Exercise tasks:
- a) According to the television review, on which network and at what time does Girls air?
- b) Reproduce verbatim the stretch of the television review from "Money Never Sleeps" through "wry absurdist satire.".

Television

Money Never Sleeps

The new season of Girls sees the girls’ fortunes diverging.

Zosia Mamet, and Alex Karpovsky.
Zosia Mamet and Alex Karpovsky in Girls

Photograph by Jessica Miglio/HBO.

When last I saw Hannah Horvath, she was killing me softly in her sleep.* It was the end of the first-season finale of Girls (HBO, Sundays at 9 p.m.), and our heroine had drifted off on a Coney Island-bound subway, passing out perchance to screen her own coming-of-age story. Hannah was a young writer in old New York. She was trying to be a personal essayist and trying to be a fully formed person. She was hapless and half-empty, eager to find her place in the world and desperate for esteem, self- and otherwise. You could call her adventures serio-comic if you were willing to let that hyphen do the tricky work of linking the gutting immediacy of screaming matches with freak instances of wry absurdist satire.

Supplied data:
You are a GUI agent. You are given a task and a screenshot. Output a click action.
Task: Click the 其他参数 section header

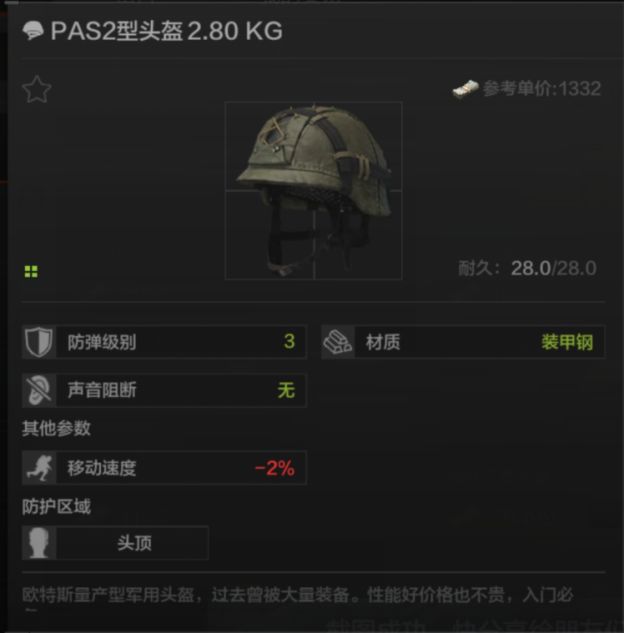coord(57,428)
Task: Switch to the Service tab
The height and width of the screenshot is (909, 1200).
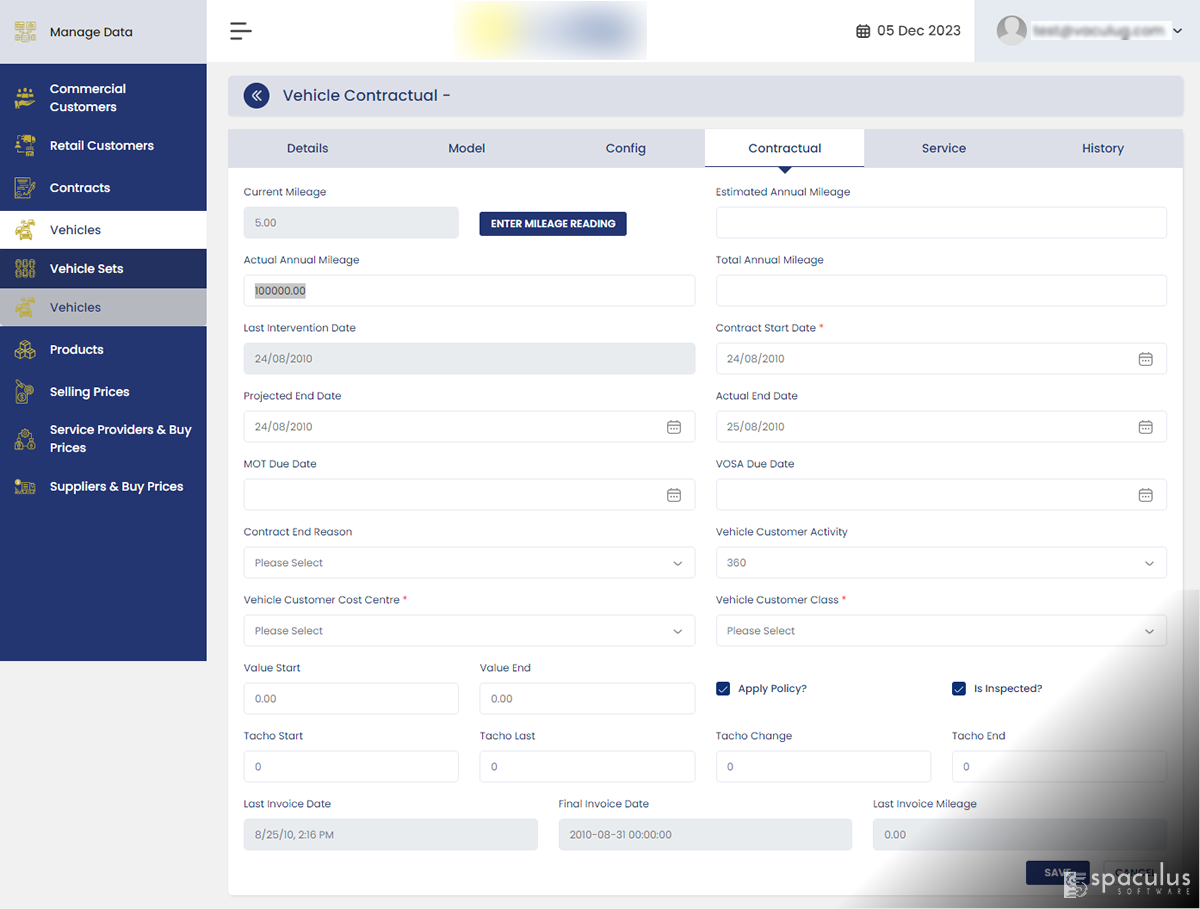Action: coord(943,148)
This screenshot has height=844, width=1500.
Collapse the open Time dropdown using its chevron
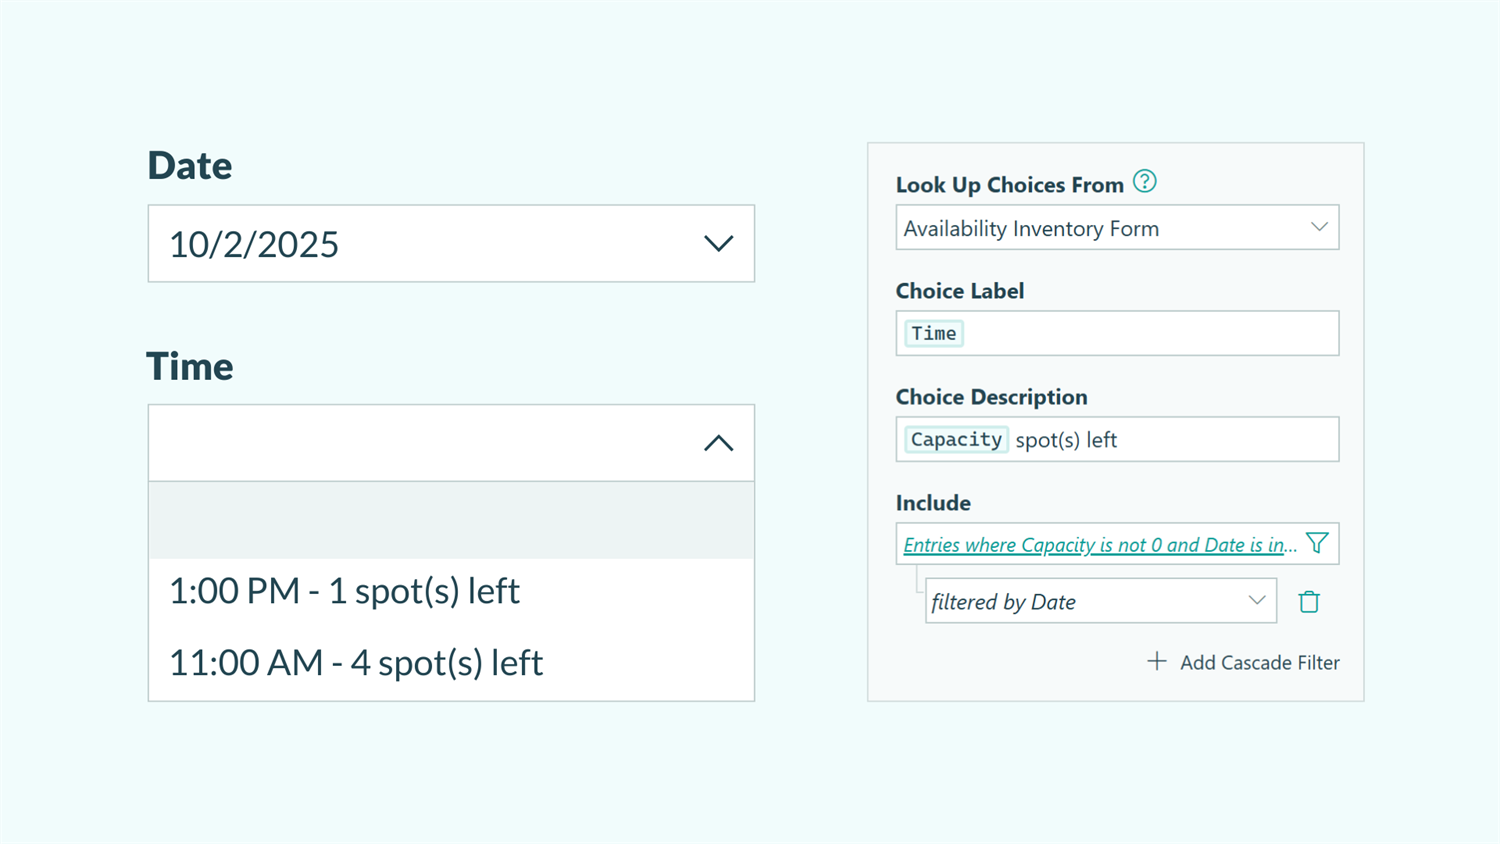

Results of the tasks:
- a) HBO, Sundays at 9 p.m.

- b)
Money Never Sleeps

The new season of Girls sees the girls’ fortunes diverging.

Zosia Mamet, and Alex Karpovsky.
Zosia Mamet and Alex Karpovsky in Girls

Photograph by Jessica Miglio/HBO.

When last I saw Hannah Horvath, she was killing me softly in her sleep.* It was the end of the first-season finale of Girls (HBO, Sundays at 9 p.m.), and our heroine had drifted off on a Coney Island-bound subway, passing out perchance to screen her own coming-of-age story. Hannah was a young writer in old New York. She was trying to be a personal essayist and trying to be a fully formed person. She was hapless and half-empty, eager to find her place in the world and desperate for esteem, self- and otherwise. You could call her adventures serio-comic if you were willing to let that hyphen do the tricky work of linking the gutting immediacy of screaming matches with freak instances of wry absurdist satire.